**What the task requires:**
Answer these questions using the browser issue report below.
1. What kernel version is listed?
2. What error message does the default browser app show?
3. What priority is assigned to the issue?

**Source passage:**
┏━━

# 3.1.15 Browser Issue Resolution



## Jon Lee (Mar 2, 2015)

3.1.15
Browser Issue Resolution

Project: cyanogenmod
Issue: bug
Instructions: read
-searched existing, not incl screenshot/logcat yet
-not reporduced on fresh wiped system
-wiki checked
Summary: browser issue resolution
Affects version/s 11
Model: hammerhead
DL source: http://download.cyanogenmod.org/
Radio:
Baseband: M8974A-2.0.50.2.22
Kernel: 3.4.0
Components: browser

Device:
Nexus 5 Hammerhead Android 5 Cyanogenmod 12 Clockwork Mod

Affected apps:
Firefox/Browser

Priority:
medium

Request:
Hi could someone help me with with a problem connecting to websites on a cyanogenmod 12 nexus 5 device?

Error Log:
I get a Connection Problem:
net::ERR_connection_timed_out
using the browser default app
and on Firefox I get:
"The connection has timed out
The server @... is taking too long to repsond
1 site could be busy, try again
2 unable: check wifi/data
"

Steps to resolve:
restarting phone, reinstalling browsers, clearing browser caches, computer, wifi, mobile data, on any browser I have the same issue
there is nothing wrong with the sites I visited

Steps to reproduce:
Able to see websites on computer, ubuntu gnu/linux

Possible other steps:
factory reset.

other resource help options:
Android/Cyanogenmod Support Forum/IRCs

Also Tried:
Privacy guard: nothing blocking
App: nothing blocking
No adblock

Request Checklist posted:
forum check
http://forum.cyanogenmod.org/topic/105908-browser-issue-resolution/
jira bug check

google plus check
https://plus.google.com/communities/107373456059326217974?hl=en
IRC check
#android #firefox #cyanogenmod
twitter check: https://twitter.com/
https://twitter.com/CyanogenMod

facebook q posted
https://www.facebook.com/CyanogenMod

Nexus support forums setup call
https://support.google.com/nexus/topic/3415522

special notes:
no bug reports nightly
must be accompanied by logcat/screenshot
search for current sources
search wiki

Other possible solutions
reverting to previous cyanogenmod
reboot to safemode


----------

┗━━

**Supplied material:**
┏━━

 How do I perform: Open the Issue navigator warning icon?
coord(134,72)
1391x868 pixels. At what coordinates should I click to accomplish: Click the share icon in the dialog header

┗━━

**Result for this task:**
1. 3.4.0
2. net::ERR_connection_timed_out
3. Medium